ABOUT THIS EXERCISE: Look through the data below for the line with "Select the Email message mode cell", and transcribe it exactly together with each line after it up to and including the line with "Viewport: 468px width, 560px height.". Give nothing else.

__________________________________________________

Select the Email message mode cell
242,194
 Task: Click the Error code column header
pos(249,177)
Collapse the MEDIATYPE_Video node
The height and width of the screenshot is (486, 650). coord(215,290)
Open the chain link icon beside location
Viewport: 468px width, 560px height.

__________________________________________________

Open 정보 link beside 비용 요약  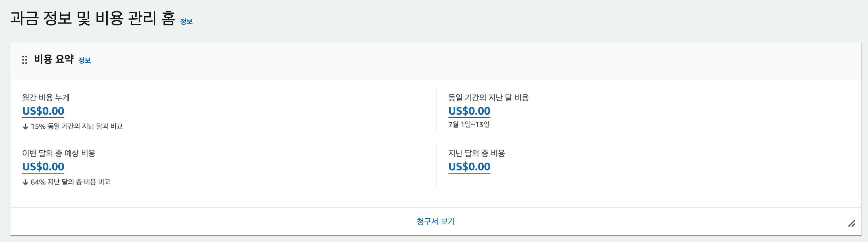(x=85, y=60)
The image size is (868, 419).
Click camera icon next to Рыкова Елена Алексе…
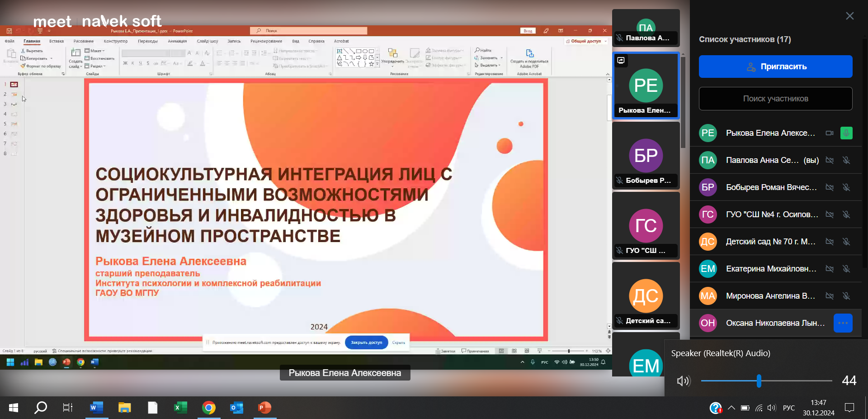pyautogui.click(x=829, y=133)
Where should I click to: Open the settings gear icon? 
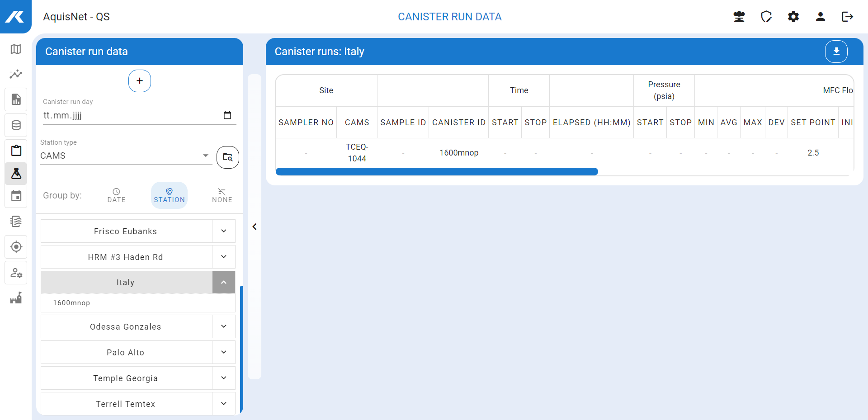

__________________________________________________

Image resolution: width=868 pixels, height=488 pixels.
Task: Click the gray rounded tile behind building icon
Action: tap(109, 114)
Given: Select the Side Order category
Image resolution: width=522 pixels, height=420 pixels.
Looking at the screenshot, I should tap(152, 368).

__________________________________________________

ANSWER TO THIS PROBLEM:
Select the Email message mode cell
242,194
 Task: Click the Error code column header
pos(249,177)
Collapse the MEDIATYPE_Video node
The height and width of the screenshot is (486, 650). coord(215,290)
Open the chain link icon beside location
Viewport: 468px width, 560px height.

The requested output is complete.